The Andastes scowled and bunched closer together, with a tentative poising of weapons. Tawannears drew his tomahawk and held it aloft.
"I am Tawannears, Warden of the Western Door," he said slowly. "I am fresh come from Deonundagaa. Say which it is to be, Andastes, peace or war?"
They shrank away from him. All save two or three disappeared into the lodges or the forest. But they had no thought of violence. The heart was taken out of them. Tawannears was more than Tawannears. He was the embodiment of that dread power which these inferior savages knew could carry annihilation in any direction and almost to any distance north, south and west. He stood there, ax upraised, the spirit of the Long House, which even the white men feared.
The Andaste chief lowered his eyes.
"We do not want war," he answered. "Take the canoe. We found it. We did not know——"
"You know that you have no rights here," Tawannears cut him off. "This is the hunting ground of the Long House. Here, too, may come Mohicans, Eries and the People of the Cat.* But Andastes belong in the Susquehanna valley. Get back there. If I find you here when I pass this way again, I will carry fire and tomahawk against you and all your people."
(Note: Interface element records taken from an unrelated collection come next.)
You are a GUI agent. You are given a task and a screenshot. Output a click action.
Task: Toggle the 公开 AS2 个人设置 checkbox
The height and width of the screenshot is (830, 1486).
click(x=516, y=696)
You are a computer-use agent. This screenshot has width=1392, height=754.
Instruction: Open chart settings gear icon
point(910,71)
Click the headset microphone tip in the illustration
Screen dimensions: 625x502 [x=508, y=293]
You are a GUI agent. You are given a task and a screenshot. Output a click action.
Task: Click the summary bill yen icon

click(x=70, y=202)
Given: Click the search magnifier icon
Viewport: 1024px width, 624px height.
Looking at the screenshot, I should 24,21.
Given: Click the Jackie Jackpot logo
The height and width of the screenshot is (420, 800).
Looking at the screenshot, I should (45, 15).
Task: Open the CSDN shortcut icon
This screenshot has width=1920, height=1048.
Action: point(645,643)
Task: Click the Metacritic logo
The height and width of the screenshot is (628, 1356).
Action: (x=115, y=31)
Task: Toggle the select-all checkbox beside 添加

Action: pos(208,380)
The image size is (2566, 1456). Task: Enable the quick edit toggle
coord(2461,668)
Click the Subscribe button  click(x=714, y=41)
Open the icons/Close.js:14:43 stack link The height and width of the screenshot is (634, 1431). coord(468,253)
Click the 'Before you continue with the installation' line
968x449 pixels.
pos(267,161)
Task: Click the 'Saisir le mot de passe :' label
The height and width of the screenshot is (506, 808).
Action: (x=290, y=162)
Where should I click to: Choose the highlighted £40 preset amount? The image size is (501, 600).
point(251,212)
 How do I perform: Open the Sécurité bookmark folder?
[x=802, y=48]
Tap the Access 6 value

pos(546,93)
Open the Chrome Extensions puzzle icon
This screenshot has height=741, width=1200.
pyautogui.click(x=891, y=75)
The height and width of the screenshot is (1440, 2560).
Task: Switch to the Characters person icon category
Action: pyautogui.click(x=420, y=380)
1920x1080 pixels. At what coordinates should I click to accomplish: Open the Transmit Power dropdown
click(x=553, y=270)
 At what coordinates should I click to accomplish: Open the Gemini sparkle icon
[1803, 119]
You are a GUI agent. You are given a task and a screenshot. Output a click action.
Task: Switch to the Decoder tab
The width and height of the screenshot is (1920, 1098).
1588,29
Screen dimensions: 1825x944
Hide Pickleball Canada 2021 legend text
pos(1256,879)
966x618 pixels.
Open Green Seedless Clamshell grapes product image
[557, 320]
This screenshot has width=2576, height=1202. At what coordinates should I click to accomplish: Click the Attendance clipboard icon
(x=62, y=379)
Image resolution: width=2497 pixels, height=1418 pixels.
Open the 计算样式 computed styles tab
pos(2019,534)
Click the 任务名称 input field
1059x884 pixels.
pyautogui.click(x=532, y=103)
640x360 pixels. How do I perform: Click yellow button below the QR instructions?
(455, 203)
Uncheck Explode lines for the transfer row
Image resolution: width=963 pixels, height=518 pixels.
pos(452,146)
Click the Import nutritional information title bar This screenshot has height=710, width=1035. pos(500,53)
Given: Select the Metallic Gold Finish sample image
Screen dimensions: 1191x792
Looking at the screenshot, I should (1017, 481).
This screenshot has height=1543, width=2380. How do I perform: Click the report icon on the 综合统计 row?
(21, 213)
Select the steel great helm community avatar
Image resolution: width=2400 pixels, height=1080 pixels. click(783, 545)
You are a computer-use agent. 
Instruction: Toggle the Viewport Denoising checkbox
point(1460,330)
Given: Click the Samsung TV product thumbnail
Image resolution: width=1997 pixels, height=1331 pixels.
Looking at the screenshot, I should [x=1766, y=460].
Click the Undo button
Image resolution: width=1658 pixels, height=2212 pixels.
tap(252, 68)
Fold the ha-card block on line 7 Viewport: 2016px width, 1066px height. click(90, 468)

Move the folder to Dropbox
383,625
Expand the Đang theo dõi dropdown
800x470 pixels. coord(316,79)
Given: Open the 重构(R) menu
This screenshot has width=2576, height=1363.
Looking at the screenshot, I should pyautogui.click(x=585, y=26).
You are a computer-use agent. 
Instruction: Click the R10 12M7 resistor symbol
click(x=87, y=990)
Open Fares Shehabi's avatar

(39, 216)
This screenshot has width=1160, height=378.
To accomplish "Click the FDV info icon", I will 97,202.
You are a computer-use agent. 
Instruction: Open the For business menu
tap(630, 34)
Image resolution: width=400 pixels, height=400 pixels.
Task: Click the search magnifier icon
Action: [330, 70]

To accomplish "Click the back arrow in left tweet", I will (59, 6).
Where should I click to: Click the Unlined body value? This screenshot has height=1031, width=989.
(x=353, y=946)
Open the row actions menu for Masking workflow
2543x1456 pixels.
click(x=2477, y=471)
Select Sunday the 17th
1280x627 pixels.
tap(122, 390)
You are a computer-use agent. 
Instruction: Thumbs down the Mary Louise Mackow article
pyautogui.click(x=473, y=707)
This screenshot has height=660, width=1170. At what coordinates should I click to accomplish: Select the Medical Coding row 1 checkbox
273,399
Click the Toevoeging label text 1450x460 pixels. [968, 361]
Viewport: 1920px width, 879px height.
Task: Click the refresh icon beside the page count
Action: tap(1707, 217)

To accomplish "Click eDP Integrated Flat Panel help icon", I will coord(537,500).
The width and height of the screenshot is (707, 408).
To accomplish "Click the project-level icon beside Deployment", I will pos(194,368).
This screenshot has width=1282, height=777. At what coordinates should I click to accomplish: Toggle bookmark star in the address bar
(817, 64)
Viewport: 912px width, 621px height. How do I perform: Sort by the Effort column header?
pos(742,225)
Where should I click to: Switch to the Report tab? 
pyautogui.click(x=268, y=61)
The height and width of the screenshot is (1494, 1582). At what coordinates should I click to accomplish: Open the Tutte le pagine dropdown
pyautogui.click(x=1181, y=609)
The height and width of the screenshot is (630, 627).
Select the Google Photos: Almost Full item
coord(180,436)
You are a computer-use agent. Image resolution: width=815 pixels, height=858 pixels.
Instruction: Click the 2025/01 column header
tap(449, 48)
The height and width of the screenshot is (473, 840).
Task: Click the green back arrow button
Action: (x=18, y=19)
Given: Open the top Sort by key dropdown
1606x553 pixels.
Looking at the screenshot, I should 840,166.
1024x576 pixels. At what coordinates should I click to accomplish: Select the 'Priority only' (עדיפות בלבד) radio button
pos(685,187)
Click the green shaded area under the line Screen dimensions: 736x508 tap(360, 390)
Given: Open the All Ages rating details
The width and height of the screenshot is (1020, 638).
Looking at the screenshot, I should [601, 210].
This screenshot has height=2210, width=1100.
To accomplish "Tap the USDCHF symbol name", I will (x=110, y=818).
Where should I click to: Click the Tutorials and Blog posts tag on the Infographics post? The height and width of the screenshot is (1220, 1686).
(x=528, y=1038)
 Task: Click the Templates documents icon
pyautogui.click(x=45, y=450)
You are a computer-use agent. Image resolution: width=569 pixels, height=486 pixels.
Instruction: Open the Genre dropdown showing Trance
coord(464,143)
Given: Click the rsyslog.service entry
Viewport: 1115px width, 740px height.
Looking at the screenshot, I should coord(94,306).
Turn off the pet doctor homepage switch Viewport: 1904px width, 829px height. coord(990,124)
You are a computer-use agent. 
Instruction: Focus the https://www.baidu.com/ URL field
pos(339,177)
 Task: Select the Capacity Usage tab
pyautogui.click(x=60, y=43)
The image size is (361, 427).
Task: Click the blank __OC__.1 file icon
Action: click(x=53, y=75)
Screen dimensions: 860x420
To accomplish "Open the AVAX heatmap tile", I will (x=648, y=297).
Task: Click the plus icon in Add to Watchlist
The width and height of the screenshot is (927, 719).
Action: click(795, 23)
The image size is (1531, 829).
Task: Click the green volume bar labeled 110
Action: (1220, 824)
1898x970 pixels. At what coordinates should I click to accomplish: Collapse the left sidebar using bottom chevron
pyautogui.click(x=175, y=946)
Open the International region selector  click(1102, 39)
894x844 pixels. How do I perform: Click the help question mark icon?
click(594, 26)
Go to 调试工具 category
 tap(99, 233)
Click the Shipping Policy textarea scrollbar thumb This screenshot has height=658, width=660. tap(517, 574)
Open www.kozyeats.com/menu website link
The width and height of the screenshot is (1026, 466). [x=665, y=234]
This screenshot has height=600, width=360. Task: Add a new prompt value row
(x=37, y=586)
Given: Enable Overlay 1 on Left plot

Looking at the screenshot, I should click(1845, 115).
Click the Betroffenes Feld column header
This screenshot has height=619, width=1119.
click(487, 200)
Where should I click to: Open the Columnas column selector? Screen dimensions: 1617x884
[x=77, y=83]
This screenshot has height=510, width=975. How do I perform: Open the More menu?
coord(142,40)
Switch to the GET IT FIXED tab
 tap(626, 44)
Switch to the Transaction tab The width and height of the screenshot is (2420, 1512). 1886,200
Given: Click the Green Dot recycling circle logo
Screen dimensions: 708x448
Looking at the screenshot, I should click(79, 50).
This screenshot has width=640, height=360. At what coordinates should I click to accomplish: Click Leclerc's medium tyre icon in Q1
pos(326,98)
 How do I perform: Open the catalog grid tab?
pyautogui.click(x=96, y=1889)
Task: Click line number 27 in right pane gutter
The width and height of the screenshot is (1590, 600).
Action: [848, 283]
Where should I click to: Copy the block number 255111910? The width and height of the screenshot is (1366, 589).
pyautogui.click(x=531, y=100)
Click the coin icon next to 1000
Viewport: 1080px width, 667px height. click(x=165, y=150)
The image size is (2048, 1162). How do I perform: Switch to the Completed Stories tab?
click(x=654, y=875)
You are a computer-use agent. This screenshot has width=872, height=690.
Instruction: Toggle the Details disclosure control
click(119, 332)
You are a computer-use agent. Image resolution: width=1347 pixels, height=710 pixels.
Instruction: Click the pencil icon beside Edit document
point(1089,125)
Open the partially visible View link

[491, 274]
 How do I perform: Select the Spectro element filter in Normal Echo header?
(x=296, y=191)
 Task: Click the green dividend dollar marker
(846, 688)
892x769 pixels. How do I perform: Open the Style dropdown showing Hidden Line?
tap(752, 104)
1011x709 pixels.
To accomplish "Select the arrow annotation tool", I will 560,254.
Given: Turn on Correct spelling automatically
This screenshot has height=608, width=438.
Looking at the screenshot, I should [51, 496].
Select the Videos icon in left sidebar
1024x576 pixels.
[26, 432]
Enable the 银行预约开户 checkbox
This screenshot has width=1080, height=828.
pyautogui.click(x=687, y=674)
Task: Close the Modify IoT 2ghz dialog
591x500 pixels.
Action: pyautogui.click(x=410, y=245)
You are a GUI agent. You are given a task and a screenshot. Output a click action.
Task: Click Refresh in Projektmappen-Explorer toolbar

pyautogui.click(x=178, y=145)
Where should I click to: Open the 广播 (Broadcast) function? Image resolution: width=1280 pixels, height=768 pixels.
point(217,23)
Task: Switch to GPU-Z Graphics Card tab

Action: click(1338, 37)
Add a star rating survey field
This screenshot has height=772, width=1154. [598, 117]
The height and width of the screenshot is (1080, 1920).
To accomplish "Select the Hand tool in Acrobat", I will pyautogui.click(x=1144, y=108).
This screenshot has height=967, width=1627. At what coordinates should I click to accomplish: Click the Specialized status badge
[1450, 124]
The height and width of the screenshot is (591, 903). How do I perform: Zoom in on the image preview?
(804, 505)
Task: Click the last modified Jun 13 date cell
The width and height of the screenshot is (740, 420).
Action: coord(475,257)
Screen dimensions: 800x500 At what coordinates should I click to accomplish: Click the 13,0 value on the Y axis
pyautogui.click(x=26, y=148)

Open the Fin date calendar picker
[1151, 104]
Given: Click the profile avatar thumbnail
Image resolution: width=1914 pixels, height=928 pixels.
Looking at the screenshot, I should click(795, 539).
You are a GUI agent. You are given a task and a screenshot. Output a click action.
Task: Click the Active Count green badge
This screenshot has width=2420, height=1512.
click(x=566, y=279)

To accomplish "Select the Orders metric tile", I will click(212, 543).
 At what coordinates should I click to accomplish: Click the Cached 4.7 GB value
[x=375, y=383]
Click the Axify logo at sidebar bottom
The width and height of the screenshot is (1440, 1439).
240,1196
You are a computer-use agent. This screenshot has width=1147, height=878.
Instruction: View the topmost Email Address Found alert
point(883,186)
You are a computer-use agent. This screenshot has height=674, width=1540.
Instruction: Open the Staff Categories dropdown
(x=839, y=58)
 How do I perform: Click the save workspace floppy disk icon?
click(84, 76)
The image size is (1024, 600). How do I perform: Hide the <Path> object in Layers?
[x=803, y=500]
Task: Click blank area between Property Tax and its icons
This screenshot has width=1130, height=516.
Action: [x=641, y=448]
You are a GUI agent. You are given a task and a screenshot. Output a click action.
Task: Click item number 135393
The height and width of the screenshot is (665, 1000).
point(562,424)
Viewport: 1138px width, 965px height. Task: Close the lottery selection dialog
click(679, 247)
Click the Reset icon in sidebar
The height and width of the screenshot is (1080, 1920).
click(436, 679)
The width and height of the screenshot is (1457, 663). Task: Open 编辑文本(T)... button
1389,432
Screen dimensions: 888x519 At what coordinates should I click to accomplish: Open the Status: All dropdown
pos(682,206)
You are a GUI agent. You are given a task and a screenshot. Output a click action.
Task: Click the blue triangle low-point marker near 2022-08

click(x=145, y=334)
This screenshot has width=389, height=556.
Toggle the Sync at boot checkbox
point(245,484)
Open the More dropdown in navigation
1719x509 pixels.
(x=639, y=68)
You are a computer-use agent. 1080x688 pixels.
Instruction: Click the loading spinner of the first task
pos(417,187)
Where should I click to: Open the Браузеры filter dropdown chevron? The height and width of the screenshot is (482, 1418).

* Jegosasa, sometimes called Neuter Nation.
He turned on his heel, and with a gesture to us, stalked down to the shore and pushed the canoe into the water.
"Let us go on, brothers," he urged. "Here the air is unclean."
He took the bow paddle, and I crouched amidships. Corlaer, gentle as a girl for all his bulk, slipped gingerly into the stern. Their blades bit into the shallow water, and under the impulse of those slow, easy strokes, the light craft fairly danced downstream, gaining speed as it caught the drift of the current. We rounded a curve, and the Andaste encampment disappeared from view.